Saturday, October 09, 2004

Historic Event--Scottish Parliament opened!

Today I saw the photos of the opening of the new Scottish Parliament by Queen Elizabeth and read her speech. I am reminded of how much I loved Scotland and how much at home I felt there! I saw people there who reminded me of someone, maybe my grandfather who is long dead now. We, my daughter and I, went to the Hogmanay Festival in the year of 1999 as the Century turned over and we walked all over Inverness following a flat bed truck loaded with singers and dancers, with lit candles, and singing Auld Lang Syne. Then hearing the Scottish national anthem on the pipes played over and over again for weeks. I would recognize that music anywhere now! I remember standing close to a fence while watching the dancers and the night air being so cold. To me, it was the coldest place on earth because the ice was thick on the streets and we had to hold hands to steady ourselves in order to traverse them and not break our necks! There was a crowd and when they heard us speak, they knew we were visitors and then one woman said to me something which at the time I thought was very strange. She said, "Scotland is experiencing a homecoming. It is calling all its expatriots back home." And I thought that was an odd thing to say at that time. Now today I read of the movement to separate Scotland into a sovereign, independent nation with citizens instead of subjects of the Queen--a meeting that took place even as the official celebration at Holyrood happened. And I understood what the woman meant in the year 1999.
We also went to Edinburgh and we walked the Royal Mile and saw the Holyrood Castle and the Castle of Edinburgh. We had to had to pull ourselves up to the Royal Mile street by holding onto the handrails attached along the street that led up to it, because it was so steep and the ice was so thick and treacherous-- a new experience for Southerners. We searched out the Murray tartan at the shops. We walked across the place where The Tattoo does its thing. We took the train to Blair Castle that is now inhabited by the half sister of the last remaining Murray Nobility. We walked the grounds and saw the peacocks there and we left a note at the door, saying we were Murray descendants too. That was fun! The idea that Murray clansmen and women originated in such a beautiful place as Scotland. The whole feeling of familiarity just astonished me. The idea that traditions that I had thought of as Southern were really Scottish or English! The fox-hunting my grandfather and father did when I was a child. The tea drinking. The wool sweaters my grandfather wore. My grandfather's wry sense of humor that I thought very odd as a child but after having observed it in Scotland and England, it all made more sense to me.
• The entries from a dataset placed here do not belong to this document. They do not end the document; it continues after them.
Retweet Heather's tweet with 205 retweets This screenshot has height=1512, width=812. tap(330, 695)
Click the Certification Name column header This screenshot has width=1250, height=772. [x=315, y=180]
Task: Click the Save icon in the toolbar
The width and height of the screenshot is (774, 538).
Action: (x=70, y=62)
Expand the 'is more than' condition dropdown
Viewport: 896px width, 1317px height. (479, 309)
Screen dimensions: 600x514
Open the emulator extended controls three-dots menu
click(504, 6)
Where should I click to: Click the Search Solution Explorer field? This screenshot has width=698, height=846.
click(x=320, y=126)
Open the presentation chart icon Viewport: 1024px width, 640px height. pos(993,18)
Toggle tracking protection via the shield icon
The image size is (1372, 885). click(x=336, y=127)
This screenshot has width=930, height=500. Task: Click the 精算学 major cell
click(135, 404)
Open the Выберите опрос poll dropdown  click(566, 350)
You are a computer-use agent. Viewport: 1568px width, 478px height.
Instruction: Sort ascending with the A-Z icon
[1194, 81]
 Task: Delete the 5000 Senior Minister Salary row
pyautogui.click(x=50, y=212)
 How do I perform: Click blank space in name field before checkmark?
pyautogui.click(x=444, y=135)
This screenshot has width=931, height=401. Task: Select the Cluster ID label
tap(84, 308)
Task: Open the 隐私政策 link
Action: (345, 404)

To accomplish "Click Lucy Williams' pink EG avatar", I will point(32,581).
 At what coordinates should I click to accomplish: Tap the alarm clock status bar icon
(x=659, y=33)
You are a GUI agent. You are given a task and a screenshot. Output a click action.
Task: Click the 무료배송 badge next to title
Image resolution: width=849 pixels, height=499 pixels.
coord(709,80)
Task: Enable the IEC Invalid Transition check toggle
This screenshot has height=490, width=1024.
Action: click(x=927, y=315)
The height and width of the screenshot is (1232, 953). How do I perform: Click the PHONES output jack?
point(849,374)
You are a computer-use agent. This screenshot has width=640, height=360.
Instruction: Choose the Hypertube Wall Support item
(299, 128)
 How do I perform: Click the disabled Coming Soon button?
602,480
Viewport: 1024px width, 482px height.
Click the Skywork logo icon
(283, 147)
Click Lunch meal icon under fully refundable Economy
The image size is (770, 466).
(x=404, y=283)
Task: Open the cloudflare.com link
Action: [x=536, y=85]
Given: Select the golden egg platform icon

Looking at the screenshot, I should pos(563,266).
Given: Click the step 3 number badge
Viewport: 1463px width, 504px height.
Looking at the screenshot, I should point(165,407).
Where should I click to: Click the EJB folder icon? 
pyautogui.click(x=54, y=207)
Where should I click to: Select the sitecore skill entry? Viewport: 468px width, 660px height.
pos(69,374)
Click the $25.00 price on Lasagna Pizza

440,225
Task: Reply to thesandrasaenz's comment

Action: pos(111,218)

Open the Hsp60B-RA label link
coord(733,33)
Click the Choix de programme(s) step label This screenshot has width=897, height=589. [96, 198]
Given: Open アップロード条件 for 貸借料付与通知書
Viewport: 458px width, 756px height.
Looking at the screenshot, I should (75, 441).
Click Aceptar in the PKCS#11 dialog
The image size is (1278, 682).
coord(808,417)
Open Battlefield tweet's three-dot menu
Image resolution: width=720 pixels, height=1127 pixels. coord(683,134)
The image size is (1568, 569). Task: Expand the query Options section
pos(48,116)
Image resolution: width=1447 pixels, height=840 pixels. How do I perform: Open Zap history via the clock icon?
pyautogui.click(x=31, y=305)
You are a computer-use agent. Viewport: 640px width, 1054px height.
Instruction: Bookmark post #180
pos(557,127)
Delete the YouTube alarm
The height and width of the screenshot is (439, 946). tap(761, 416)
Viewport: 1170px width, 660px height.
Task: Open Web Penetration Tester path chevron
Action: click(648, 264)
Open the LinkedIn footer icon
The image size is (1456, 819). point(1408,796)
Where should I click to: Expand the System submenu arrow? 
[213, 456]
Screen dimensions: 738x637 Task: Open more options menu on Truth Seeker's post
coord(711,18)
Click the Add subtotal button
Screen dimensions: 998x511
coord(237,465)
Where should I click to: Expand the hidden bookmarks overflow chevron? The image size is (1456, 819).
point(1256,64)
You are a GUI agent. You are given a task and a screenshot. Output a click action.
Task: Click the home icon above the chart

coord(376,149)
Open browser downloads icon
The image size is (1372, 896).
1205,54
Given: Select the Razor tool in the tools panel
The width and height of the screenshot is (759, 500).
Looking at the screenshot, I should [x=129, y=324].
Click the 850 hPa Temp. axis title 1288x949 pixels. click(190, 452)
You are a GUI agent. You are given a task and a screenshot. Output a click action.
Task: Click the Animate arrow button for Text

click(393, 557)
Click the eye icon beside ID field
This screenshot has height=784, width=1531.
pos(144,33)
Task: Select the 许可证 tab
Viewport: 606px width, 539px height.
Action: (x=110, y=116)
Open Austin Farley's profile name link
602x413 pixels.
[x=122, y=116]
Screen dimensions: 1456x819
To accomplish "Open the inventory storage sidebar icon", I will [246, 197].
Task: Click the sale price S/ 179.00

It seems like I left a part of myself there! And I hope someday to return there, but today looking at the photos made me remember it all again. The experience of a continuity that I could not explain. The feeling that I had been there before or somehow deep in my subconscious I remembered it even though it was my first time there. The scenery and landscapes were beautiful there is no question about that, but what felt so familiar to me was the people who were out that night on the Hogmanay Festival. The way that they thought we belonged until we spoke with American English. The sense that somehow somewhere in the past, ancestors may have lived there because there was such a sense of peace in my heart to be there right then. The traditions seemed to soothe me, and it all seemed so right to me. My grandmother was a Murray and my grandfather a Poole. The Poole is an English surname and of course, the Murray name originated in Scotland. There is an ache in my heart for that place--Scotland! I never knew how a person could long for a place that they had only visited for a few weeks, but I find myself remembering Pitlochery like it somehow belonged to me. Somehow in some part of my ancestral and genetic makeup there was a Scotland shaped imprint and the most amazing thing was that I was there at all,because it was the leading of The Lord. And I was surprised that it all felt so right.
I am reminded of the Scriptures in the Bible that say that the Lord "gathers His people" from time to time and I wondered if He had gathered us to that event? To take part in something that if ancestors had not emigrated, they would have taken part in? I often try to figure out the way The Lord works in the lives of His people, leading them to a nation after many years of being gone. Remember how the Israelites were 400 years in another nation and then God led them out of that nation and back? I thought about all these things when I read of the Scottish Parliament opening and saw the sculpture depicting the "honors of Scotland"--the crown, the sceptre, and the sword. We saw those too, encased in glass in the middle of the room and we heard the story of the Stone and the Honors. We heard how the wall of the Castle was scaled once and the story of King James' birth. I wonder if the familiarity came to me because I read and study the King James Holy Bible? Or because I read of the Protestant Reformation and the turmoil between England and Scotland and the terrible tribulation then. The men who died for their faith there! The events that nearly destroyed Scotland and brought them under the English rule for so long.
Now Scotland has a Parliament, a self determination to rule their own. The idea that they are citizens and not subjects! And at the same time inviting the Queen to give the opening address, creating acts of good will hopefully, I suppose. God bless Scotland is my heartfelt prayer! May it ever be a place where faith in the Living God is acknowledged, respected, and incorporated into their Public Acts and Governance. May there be peace in that nation and May God Himself repatriate those whom HE will.